▶ **To do**:
Find every line in the records below that contains "Policy", and copy it.

▶ **Supplied material**:
►

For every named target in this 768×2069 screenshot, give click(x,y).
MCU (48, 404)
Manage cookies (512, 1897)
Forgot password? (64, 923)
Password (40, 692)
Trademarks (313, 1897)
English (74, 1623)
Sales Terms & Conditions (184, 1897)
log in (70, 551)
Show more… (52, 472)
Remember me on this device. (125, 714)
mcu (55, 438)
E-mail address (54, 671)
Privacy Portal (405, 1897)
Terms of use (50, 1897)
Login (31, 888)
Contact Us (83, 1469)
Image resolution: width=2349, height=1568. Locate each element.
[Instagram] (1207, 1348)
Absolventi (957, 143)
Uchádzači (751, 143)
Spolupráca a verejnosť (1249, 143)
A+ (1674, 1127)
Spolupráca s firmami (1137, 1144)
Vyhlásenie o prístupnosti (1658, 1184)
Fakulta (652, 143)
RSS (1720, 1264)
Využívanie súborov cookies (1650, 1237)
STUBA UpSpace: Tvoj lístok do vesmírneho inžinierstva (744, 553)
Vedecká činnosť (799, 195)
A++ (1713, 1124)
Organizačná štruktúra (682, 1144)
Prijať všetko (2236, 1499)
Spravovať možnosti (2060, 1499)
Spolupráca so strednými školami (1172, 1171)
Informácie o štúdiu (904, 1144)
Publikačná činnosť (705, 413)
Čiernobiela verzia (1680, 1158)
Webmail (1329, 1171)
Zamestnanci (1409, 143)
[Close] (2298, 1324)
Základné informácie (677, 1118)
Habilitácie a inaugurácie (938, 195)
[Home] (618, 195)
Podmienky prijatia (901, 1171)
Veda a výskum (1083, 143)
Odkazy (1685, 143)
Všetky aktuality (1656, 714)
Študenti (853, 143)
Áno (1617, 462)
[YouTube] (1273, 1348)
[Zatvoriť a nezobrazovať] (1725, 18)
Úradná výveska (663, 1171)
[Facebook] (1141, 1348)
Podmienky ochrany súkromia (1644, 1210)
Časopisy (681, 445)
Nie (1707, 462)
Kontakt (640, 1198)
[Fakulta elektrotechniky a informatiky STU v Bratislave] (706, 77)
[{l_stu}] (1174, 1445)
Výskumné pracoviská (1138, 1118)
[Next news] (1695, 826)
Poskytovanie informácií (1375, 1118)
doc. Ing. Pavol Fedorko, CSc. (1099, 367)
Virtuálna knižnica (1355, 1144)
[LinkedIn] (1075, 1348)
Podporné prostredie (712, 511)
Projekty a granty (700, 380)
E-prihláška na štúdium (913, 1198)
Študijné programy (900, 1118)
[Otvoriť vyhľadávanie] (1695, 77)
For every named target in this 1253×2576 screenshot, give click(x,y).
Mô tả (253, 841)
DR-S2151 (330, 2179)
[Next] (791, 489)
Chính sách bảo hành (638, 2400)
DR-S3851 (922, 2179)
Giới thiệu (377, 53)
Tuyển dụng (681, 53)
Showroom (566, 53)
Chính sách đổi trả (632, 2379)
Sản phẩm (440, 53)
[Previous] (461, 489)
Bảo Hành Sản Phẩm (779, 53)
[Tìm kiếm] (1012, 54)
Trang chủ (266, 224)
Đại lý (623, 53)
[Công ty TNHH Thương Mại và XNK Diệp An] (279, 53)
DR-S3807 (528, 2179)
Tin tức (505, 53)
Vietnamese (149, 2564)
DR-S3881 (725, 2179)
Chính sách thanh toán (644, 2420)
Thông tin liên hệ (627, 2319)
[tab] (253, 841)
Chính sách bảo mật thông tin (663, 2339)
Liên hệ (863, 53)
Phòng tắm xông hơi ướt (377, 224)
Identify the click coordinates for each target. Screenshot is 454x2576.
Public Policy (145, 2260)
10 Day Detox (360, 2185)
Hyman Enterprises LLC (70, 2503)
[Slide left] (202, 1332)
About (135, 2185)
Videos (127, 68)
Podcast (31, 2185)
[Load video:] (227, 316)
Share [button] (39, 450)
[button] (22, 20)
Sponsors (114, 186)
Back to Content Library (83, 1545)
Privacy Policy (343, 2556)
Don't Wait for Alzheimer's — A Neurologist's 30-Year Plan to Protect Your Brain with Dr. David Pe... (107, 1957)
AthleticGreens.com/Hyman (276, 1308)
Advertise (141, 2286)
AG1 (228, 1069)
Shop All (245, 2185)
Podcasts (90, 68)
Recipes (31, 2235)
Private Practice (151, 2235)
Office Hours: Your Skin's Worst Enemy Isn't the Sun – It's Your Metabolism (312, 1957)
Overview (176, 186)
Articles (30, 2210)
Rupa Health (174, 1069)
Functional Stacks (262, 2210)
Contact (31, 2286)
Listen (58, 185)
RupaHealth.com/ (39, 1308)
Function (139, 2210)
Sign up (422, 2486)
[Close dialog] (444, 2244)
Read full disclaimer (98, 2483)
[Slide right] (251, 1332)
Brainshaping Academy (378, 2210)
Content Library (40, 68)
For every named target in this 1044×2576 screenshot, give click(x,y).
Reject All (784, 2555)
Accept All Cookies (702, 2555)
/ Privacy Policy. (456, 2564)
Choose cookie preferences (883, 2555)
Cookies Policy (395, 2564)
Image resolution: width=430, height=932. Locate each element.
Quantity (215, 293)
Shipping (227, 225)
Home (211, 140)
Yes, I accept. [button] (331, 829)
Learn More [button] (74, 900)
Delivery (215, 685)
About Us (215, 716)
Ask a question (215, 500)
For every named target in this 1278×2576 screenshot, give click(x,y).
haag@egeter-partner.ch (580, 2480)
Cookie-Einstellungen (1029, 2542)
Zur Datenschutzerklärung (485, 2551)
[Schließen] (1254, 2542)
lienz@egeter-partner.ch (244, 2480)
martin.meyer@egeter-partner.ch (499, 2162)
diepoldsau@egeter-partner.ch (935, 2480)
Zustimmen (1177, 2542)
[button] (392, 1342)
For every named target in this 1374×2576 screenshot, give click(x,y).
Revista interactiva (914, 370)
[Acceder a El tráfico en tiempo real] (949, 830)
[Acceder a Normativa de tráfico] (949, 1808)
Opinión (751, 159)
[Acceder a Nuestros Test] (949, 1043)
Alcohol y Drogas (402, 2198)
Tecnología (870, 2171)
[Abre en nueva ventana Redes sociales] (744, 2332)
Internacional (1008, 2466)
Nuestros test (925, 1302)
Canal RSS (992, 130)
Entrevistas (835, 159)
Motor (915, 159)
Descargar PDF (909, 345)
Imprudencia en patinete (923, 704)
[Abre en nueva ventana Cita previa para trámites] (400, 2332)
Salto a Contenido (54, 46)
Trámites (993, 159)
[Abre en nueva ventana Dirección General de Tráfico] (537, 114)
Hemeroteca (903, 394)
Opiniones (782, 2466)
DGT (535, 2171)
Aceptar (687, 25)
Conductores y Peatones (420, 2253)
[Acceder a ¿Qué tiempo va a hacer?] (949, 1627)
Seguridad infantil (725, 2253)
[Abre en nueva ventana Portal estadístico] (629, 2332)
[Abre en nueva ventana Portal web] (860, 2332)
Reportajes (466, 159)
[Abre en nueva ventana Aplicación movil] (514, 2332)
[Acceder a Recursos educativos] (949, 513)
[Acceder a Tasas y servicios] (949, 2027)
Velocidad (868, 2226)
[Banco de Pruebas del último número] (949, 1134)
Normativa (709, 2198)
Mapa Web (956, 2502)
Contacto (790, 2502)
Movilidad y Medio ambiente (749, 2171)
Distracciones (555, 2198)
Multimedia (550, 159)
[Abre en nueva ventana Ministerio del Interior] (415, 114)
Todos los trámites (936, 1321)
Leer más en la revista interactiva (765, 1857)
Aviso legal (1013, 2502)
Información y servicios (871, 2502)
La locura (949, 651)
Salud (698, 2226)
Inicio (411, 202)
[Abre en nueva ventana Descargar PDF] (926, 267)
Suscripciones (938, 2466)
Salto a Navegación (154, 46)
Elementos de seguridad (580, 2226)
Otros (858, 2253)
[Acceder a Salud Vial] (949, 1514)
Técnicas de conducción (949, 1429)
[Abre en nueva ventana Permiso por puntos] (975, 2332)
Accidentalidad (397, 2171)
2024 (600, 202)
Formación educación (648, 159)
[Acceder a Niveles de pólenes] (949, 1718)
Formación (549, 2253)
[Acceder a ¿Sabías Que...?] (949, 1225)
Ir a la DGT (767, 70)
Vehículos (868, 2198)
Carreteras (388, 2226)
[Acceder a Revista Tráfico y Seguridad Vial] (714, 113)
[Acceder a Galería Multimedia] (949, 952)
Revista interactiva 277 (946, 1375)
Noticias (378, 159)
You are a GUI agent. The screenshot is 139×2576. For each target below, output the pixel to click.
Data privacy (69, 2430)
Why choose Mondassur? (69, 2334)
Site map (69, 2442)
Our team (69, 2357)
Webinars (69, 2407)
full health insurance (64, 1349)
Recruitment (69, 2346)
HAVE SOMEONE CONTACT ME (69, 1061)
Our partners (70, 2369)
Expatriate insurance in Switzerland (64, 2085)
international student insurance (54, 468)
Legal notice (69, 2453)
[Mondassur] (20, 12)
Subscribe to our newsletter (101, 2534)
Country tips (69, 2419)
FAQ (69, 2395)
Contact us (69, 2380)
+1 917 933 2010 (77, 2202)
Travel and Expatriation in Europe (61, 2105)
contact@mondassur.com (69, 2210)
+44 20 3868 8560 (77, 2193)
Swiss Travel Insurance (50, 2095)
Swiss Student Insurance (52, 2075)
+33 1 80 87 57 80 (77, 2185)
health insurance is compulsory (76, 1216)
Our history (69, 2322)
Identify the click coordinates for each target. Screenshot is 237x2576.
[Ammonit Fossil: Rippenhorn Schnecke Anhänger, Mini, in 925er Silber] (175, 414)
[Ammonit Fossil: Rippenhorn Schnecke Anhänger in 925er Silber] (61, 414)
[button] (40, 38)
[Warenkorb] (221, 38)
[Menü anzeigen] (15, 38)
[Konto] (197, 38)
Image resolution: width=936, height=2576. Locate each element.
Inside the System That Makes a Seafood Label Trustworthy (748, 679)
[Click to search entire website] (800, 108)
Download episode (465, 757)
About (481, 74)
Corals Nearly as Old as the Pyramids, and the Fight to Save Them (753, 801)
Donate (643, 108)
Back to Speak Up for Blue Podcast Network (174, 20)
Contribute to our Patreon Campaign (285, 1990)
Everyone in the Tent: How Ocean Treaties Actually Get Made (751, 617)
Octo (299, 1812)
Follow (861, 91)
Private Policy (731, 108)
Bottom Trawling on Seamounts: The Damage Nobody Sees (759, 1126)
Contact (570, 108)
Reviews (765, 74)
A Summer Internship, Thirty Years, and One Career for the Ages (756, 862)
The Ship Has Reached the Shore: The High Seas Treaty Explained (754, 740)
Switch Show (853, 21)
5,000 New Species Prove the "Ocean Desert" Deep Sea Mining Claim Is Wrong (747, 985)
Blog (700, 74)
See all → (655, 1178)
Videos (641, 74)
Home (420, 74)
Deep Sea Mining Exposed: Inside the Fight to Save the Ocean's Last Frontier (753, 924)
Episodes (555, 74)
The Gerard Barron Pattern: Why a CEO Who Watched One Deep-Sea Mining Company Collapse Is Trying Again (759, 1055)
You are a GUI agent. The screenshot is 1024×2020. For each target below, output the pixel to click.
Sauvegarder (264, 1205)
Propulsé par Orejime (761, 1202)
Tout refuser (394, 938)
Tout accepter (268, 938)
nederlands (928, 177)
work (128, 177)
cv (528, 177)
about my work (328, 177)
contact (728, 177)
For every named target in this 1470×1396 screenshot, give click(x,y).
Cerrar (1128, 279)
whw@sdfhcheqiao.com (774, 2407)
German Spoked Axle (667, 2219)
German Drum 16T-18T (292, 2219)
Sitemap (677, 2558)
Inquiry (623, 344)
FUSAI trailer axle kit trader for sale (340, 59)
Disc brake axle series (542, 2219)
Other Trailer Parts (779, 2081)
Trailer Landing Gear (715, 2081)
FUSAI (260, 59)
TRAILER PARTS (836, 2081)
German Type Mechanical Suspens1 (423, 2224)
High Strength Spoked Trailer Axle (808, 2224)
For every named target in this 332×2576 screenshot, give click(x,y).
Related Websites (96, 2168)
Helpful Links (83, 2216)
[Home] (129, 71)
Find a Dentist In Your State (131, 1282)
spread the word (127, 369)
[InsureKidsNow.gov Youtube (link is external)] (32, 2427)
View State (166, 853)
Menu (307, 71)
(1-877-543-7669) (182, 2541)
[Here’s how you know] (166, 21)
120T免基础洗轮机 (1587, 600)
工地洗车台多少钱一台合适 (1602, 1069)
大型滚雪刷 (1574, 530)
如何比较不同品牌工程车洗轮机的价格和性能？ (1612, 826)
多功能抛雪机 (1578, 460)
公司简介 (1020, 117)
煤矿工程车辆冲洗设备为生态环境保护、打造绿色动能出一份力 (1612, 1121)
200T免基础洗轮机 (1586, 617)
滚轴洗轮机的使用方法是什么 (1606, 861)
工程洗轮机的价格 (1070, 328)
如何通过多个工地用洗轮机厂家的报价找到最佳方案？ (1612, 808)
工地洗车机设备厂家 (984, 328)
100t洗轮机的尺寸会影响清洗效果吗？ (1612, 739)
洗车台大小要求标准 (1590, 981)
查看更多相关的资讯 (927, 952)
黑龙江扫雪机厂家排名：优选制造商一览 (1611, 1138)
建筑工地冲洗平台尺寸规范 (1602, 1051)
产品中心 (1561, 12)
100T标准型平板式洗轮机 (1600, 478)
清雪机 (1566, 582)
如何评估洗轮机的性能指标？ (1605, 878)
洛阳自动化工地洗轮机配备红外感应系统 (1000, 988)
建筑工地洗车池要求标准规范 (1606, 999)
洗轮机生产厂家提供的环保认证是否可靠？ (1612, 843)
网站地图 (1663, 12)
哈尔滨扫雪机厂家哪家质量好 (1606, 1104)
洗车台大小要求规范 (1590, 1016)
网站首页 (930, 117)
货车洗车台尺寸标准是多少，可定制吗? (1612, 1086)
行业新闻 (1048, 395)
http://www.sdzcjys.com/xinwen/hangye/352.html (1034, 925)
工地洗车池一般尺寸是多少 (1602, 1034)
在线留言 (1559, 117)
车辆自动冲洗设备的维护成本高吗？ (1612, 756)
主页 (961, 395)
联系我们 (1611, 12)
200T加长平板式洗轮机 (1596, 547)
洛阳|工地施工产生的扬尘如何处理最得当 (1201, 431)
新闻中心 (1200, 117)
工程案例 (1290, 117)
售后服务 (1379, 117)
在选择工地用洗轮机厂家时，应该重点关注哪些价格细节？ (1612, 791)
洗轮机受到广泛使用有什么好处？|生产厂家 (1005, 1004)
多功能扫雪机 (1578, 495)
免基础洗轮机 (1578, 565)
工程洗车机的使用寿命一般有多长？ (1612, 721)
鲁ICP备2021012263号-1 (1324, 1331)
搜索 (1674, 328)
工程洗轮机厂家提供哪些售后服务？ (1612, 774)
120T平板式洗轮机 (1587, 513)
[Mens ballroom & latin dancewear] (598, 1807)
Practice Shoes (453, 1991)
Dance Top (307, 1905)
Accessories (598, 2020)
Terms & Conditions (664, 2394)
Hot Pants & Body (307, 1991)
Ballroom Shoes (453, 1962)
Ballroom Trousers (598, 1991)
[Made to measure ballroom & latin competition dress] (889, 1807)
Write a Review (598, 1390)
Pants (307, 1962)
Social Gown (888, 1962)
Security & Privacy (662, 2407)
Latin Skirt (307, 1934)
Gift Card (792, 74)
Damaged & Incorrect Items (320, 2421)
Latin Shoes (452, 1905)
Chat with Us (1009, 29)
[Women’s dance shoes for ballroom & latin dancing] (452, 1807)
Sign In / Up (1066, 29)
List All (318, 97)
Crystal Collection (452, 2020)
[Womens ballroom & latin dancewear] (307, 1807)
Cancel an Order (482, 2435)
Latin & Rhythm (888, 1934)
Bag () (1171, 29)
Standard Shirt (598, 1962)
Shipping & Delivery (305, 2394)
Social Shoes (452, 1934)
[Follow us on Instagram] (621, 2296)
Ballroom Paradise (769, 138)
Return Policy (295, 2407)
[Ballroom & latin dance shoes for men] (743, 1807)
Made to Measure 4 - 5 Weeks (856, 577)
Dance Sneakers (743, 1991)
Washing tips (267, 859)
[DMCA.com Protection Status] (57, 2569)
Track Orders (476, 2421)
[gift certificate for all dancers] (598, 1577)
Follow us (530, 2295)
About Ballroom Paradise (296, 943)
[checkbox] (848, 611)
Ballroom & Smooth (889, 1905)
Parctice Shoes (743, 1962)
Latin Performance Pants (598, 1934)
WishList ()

◄

▶ **Answer for this exercise**:
Public Policy (145, 2260)
Privacy Policy (343, 2556)
/ Privacy Policy. (456, 2564)
Cookies Policy (395, 2564)
Private Policy (731, 108)
Return Policy (295, 2407)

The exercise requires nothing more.